In a web application with different user roles, authentication is not enough. Each request must be controlled against user’s role to ensure the user is authorized to use the requested function or access the requested page.

Examples

On my bank’s website, the clerk has a link in his navigation bar to manage the client accounts. The client can’t see that link because clients are not allowed to access this section. But the item in the menu exists in the code, it is simply hidden dynamically using a Javascript function. By analyzing the HTML code, an attacker can easily find the URL to the account management section. And as the access to this section is not controlled, thus the attacker can steal a lot of sensitive data (personal information, account data…).
Moreover, functions available in that account management section for clerks are not controlled either. The attacker can then transfer money to his own account. And hopefully, the attacker’s actions are not logged.

Mitigations

Control access

You need to be sure access to all pages and functions requiring authentication and specific authorization is controlled. To simplify and enforce security, your access control mechanism should be centralized and role-based. It is also highly recommended to always apply a “deny-by-default” rule, i.e. explicitly define what is allowed and disallow everything else.
You can use standard java filters to achieve this goal. Some third-party frameworks also provide API for centralized and role-based authentication and access control.

source: xkcd.com

You need to first identify the different roles available on your web site. E.g. you can have the simple USER role for authenticated users with no additional rights, the MANAGER role to manage users and the ADMIN role with administration privileges.
When possible, organize your website according to these roles:

home.xhtml
login.xhtml
access_denied.xhtml
/secure
|_ home.xhtml
|_ /user
   |_ accounts.xhtml
   |_ account_details.xhtml
   |_ contact_my_clerk.xhtml
   |_ ...
|_ /mgmt
   |_ users.xhtml
   |_ messages.xhtml
   |_ ...
|_ /admin
   |_ managers.xhtml
   |_ monitoring.xhtml
   |_ ...

Then, you have to properly configure your preferred session management framework.
If the requested URL requires authentication, the framework should redirect unauthenticated users to the login page. If the requested URL requires a specific role, the framework should redirect to an “access denied” error page.

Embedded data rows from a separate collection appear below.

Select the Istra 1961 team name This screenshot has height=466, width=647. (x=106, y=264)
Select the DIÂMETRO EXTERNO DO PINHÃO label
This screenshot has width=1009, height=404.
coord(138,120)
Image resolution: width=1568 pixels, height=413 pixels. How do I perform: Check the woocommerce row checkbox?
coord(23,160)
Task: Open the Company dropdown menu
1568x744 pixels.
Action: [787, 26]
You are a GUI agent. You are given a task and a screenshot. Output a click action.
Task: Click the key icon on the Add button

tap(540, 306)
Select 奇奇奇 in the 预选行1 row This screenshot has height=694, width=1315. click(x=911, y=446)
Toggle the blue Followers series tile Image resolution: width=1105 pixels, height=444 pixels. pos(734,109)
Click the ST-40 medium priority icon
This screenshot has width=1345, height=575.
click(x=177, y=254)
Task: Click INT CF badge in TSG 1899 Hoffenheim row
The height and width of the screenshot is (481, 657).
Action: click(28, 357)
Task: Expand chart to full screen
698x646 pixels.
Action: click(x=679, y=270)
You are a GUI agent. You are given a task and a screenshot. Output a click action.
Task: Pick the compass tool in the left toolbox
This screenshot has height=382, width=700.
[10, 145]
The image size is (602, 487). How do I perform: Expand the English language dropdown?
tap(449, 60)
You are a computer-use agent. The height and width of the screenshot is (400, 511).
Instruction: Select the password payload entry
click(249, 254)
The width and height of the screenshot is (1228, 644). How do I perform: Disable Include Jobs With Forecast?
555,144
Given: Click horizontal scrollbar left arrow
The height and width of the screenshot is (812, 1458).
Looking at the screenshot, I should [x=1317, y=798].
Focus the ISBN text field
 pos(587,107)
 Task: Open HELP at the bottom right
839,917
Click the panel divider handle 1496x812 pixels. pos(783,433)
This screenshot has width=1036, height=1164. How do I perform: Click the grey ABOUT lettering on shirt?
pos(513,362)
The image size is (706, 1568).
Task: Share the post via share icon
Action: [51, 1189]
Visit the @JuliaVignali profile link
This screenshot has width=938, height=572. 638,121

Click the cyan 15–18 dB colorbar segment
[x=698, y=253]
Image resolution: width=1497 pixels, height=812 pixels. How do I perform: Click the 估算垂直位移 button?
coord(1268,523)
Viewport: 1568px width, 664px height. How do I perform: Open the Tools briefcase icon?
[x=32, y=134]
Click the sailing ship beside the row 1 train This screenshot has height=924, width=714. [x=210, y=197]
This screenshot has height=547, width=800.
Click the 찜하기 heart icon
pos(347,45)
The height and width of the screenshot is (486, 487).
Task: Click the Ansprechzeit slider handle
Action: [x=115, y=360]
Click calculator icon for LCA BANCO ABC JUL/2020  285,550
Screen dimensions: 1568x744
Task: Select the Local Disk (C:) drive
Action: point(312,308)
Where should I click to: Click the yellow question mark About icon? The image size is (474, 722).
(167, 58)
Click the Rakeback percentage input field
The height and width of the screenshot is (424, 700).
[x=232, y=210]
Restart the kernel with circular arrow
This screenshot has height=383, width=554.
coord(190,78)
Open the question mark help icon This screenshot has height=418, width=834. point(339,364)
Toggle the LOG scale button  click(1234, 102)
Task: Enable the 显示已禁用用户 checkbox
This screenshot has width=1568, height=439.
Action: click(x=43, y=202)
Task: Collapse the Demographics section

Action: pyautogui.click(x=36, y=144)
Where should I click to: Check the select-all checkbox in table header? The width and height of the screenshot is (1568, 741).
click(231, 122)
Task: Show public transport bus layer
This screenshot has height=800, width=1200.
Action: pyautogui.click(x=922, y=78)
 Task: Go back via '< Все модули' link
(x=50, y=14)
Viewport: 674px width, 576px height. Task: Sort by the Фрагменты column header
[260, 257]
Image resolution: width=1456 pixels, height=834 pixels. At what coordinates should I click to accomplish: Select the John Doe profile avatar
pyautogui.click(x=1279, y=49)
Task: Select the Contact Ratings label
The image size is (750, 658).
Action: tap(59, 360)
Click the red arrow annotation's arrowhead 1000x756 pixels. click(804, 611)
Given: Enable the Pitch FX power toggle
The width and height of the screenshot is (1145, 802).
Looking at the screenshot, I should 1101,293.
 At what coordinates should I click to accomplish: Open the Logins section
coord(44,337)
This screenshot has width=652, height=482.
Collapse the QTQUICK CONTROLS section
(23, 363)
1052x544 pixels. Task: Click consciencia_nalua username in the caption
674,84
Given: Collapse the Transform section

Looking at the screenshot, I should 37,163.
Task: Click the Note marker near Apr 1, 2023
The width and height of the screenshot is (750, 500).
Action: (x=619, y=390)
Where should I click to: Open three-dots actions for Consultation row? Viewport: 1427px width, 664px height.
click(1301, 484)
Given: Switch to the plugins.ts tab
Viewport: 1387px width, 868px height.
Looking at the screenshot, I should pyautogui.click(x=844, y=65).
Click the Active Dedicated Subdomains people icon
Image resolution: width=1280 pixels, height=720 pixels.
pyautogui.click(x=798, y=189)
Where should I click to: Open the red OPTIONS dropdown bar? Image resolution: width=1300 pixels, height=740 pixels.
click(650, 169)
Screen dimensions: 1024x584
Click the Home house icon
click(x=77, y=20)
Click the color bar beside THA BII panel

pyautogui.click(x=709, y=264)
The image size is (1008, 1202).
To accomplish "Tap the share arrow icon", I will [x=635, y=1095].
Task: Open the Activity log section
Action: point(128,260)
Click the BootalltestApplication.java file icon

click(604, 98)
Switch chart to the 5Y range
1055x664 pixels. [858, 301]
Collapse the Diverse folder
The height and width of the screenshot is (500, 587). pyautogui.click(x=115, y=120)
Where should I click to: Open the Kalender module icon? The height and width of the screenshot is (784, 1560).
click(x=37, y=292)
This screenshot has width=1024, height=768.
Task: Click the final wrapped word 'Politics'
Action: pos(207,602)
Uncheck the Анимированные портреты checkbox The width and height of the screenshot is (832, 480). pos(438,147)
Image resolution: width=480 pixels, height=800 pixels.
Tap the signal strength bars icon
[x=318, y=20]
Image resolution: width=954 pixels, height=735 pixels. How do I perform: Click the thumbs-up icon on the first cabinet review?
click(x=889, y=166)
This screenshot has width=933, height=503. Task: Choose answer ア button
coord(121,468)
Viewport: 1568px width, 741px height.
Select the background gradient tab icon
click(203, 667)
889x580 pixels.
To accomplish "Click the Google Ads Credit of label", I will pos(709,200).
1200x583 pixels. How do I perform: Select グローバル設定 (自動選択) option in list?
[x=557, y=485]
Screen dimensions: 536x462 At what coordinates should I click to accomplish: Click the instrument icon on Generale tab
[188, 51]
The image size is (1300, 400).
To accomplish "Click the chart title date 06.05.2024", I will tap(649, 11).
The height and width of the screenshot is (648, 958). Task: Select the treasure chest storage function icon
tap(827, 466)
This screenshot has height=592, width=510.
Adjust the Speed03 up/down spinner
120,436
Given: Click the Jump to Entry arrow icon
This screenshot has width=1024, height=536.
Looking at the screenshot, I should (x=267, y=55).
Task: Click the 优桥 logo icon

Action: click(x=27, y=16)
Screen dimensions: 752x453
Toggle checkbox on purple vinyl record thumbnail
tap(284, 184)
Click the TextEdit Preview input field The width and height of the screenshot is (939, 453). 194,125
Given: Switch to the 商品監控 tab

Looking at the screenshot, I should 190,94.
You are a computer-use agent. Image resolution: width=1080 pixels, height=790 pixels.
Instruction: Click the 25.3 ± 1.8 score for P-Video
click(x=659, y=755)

With Spring Security, the configuration should look like the following:

<sec:http auto-config="true" access-denied-page="/access_denied.xhtml">
  <sec:form-login login-page="/login.xhtml" default-target-url="/secure/home.xhtml" />
  <sec:intercept-url pattern="/login.xhtml*" access="IS_AUTHENTICATED_ANONYMOUSLY" />
  <sec:intercept-url pattern="/secure/user/**" access="ROLE_USER,ROLE_MANAGER" />
  <sec:intercept-url pattern="/secure/mgmt/**" access="ROLE_MANAGER" />
  <sec:intercept-url pattern="/secure/admin/**" access="ROLE_ADMIN" />
  <sec:intercept-url pattern="/secure/**" access="ROLE_USER,ROLE_MANAGER,ROLE_ADMIN" />
  <sec:session-management invalid-session-url="/login.xhtml" />
</sec:http>

Hide unauthorized functions

If users don’t know a function exists, they won’t be tempted to use it.
When possible, only show the functions the user can access with its privileges. This way, you won’t expose sensitive URL to potential attackers. Of course, that means you should not have anything in the generated HTML/javascript code related to these hidden functions. Avoid HTML blocks hidden with CSS or javascript…
With your preferred web framework, you will find different mechanisms to display or hide an HTML block depending on the user’s privileges.
E.g. Spring Webflow provides <authorize>, a Spring Security tag for JSF:

<security:authorize ifAnyGranted="ROLE_USER,ROLE_MANAGER" ifNotGranted="ROLE_ADMIN">
  <em>Links to client functions (also accessible to clerks)</em>
</security:authorize>
<security:authorize ifAllGranted="ROLE_MANAGER" ifNotGranted="ROLE_USER,ROLE_ADMIN">
  <em>Links to Management functions (only for clerks)</em>
</security:authorize>
<security:authorize ifAllGranted="ROLE_ADMIN" ifNotGranted="ROLE_USER,ROLE_MANAGER">
  <em>Links to Administration functions (only for administrators)</em>
</security:authorize>

Log sensitive actions

Last but not least: log in a secure place all sensitive actions done on your website. If your website is attacked, even if the attack failed (because the mitigations I proposed are all applied on your website), it is still interesting to know how and when you were attacked and by who. Thus, you can’t take specific actions against the source of the attack (blocking IP, deactivating account, revoking client certificate…) and investigate further.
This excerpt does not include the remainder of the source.